Ahmad Amed Nayeb on cutting through the AI noise – with AI
Moving from ambitions to outcomes on AI is a journey that every organization is engaged on, and there are plenty of brands competing for the role of guide. As Global VP Business Development for Dataiku, the Universal AI platform that aims to make enterprise-grade AI applications available to every business, Ahmad Amed Nayeb is profoundly aware of the risks of businesses feeling submerged by the sheer volume of AI-related claims.
“Businesses everywhere are overwhelmed by the AI choices being presented to them, and under real pressure to deliver rapid ROI,” he explains. “They’re increasingly sceptical about AI platforms that fail to deliver the combination of agility and governance that they fundamentally need. There’s a clear opportunity to create a standard platform for enterprise and agentic AI that can make governed and scalable AI accessible to everyone.”
Dataiku has a strong case to make for being that platform. Founded in 2013, it’s been helping businesses to find the right applications of AI for over a decade. That experience has helped to hone a go-to-market strategy that recognizes that each AI journey is unique – and every step of it involves different needs.
Meeting customers where they are on AI
“It’s critical to understand where a prospective customer is in terms of AI maturity, before you reach out and start talking about solutions,” says Ahmad. “It’s not just about finding the right people, but deeply understanding their company, their competitive space, and where they are in their journey. When it comes to outreach, it’s not just about finding people with a particular job title. You need a deep understanding of businesses which ensures that reps are genuinely confident that they can help a contact when they reach out to them. That puts the entire conversation on a different footing.”

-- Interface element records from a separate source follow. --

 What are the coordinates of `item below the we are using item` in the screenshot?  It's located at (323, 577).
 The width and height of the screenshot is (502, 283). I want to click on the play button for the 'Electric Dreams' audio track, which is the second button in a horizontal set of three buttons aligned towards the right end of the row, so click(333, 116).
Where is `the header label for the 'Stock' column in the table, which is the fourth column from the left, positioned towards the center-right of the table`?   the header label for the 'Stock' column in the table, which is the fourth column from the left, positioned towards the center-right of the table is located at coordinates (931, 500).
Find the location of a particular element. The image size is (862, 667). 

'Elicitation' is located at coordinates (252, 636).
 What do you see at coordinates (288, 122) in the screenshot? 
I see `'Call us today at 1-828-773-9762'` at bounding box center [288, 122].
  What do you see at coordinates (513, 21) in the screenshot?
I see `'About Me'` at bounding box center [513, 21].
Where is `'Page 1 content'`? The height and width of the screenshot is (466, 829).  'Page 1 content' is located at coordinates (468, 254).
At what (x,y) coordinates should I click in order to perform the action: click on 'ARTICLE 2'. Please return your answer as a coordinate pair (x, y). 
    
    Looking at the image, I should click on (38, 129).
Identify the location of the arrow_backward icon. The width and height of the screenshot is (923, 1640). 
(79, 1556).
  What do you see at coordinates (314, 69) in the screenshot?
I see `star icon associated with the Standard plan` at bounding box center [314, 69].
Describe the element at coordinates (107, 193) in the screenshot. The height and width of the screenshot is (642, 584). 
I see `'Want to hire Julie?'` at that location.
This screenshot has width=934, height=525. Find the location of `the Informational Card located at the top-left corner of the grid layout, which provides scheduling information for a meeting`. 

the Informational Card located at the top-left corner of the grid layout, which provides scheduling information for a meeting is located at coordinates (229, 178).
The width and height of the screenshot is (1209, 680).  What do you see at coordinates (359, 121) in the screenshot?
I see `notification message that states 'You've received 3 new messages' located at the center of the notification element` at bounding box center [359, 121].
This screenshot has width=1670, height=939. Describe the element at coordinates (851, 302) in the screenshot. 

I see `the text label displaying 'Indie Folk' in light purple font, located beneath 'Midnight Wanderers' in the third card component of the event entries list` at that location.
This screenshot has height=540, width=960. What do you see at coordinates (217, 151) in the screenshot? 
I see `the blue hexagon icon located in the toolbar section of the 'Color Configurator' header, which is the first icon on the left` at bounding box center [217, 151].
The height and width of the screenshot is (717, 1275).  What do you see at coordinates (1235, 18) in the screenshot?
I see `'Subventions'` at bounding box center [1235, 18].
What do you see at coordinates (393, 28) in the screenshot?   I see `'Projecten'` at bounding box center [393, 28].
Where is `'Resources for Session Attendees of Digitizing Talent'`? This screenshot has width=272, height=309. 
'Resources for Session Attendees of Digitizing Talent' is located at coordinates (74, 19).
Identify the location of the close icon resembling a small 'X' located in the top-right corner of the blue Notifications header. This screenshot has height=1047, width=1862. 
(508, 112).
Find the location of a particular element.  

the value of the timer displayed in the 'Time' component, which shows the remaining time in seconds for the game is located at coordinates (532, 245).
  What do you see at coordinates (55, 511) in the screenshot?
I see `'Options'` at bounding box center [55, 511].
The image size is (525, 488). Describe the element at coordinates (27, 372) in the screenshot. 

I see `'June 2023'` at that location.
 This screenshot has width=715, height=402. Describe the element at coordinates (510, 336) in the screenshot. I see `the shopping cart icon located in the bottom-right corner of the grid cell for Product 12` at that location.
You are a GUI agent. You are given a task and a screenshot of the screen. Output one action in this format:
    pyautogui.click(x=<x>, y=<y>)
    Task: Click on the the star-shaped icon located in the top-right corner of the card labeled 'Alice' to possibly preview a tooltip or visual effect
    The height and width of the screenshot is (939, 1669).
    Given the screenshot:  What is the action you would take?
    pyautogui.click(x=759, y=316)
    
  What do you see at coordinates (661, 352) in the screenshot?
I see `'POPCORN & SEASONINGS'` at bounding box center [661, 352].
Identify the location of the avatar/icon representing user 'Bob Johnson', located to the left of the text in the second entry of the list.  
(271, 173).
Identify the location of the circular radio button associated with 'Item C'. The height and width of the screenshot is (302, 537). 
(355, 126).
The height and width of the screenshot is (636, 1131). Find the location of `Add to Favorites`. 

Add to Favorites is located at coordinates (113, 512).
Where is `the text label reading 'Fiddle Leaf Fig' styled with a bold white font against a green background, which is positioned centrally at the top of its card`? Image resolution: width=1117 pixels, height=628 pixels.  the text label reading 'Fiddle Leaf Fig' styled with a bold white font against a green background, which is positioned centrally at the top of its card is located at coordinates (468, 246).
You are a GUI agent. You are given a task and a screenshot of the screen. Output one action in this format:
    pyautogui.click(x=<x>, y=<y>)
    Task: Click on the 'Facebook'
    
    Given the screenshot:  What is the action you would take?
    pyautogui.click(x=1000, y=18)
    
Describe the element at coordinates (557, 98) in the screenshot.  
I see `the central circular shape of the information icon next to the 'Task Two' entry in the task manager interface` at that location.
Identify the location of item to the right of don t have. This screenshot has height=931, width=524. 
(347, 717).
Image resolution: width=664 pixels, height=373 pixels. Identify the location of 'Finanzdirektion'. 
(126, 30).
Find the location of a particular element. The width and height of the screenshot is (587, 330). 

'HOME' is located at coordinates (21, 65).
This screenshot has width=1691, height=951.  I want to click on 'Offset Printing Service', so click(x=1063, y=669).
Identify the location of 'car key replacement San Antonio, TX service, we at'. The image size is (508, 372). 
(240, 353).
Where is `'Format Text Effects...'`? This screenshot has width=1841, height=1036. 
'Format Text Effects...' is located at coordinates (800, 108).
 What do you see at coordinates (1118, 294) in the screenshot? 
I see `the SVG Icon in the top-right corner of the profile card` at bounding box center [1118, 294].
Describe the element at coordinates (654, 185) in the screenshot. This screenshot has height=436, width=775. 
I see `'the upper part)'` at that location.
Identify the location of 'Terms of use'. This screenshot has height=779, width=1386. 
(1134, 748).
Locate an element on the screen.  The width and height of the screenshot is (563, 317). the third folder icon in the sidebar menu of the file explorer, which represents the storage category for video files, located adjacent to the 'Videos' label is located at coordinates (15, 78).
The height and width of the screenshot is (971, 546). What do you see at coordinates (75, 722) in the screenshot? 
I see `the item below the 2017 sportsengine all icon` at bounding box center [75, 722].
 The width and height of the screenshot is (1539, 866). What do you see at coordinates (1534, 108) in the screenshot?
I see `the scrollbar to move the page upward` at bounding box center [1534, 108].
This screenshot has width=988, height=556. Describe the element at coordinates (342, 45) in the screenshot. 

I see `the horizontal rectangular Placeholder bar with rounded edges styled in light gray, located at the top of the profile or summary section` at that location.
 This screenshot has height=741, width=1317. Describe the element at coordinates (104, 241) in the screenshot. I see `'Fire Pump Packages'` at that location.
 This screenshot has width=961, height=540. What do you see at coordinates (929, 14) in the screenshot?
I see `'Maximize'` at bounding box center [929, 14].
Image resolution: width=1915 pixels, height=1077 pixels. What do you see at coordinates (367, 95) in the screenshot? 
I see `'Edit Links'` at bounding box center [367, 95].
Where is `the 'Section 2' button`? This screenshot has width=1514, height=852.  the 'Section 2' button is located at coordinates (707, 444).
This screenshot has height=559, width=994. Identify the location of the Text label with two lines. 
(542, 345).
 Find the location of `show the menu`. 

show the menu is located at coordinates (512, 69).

The conversations that Ahmad’s sales teams have are focused less on individual use-cases or tools. Dataiku aims to help enterprise organizations establish a future-proofed foundation for AI that democratizes the technology and enables teams to innovate with confidence. “We help the organization as a whole to speak a common language on AI, which expands the number of people who can create models and agents for different tasks, and does this within a controlled framework for mitigating regulatory, financial and operational risk,” says Ahmad. “This gives them technology optionality, so they’re ready to respond to and adopt new tools as they become available.”
Re-imagining the role of reps for an AI era of sales
Bringing this strategy to life involves re-imagining the role of a sales organization for the AI era. Ahmad sees this as the latest evolution in a continuously transforming role that’s always responded to the technology available.
“When I started out, 14 years ago, success in sales was all about the depth of your product knowledge, and how many calls you could make in order to leverage that knowledge,” he says. “With the rise of technology, we were able to build more actionable personas to help personalize outreach, but over time that produced diminishing returns because it became really easy to scale outreach and really difficult to differentiate. Now, with the rise of AI, it’s changing once more. We’re going to see two types of businesses: those that are able to elevate the role of business development reps in an AI-driven world, and those that can’t.”
For Ahmad, the key to finding the right role for sales reps comes down to prioritizing the right human qualities. His talent acquisition strategy emphasizes grit and resilience, but also an essential curiosity that he believes is the key to deploying AI in a way that generates real value. Equally important is finding the right approach to measurement, and using metrics to help guide each team member’s approach.
“It doesn’t make sense to try and contact hundreds of people in a day with scaled outreach that nobody responds to, but it equally doesn’t make sense to spend hours and hours on research and only contact one or two,” says Ahmad. “The real question is how you balance it, and we can use the data from a tool like LinkedIn Sales Navigator to peel that onion a little bit. We can check that our people are engaging with the right prospects in terms of readiness and maturity. We don’t just look at how many InMails people send, but what their acceptance rate is. We can look at the balance they have between contacting people and research. These things all help us to coach our people better, to ultimately drive better outcomes for the people we contact.”
It's a vision of empowered outreach by sales teams who are able to use AI-generated insights to cut through the noise. In a time of transformation, business buyers above all need to feel understood. Ahmad Amed Nayeb is on a mission to ensure they are.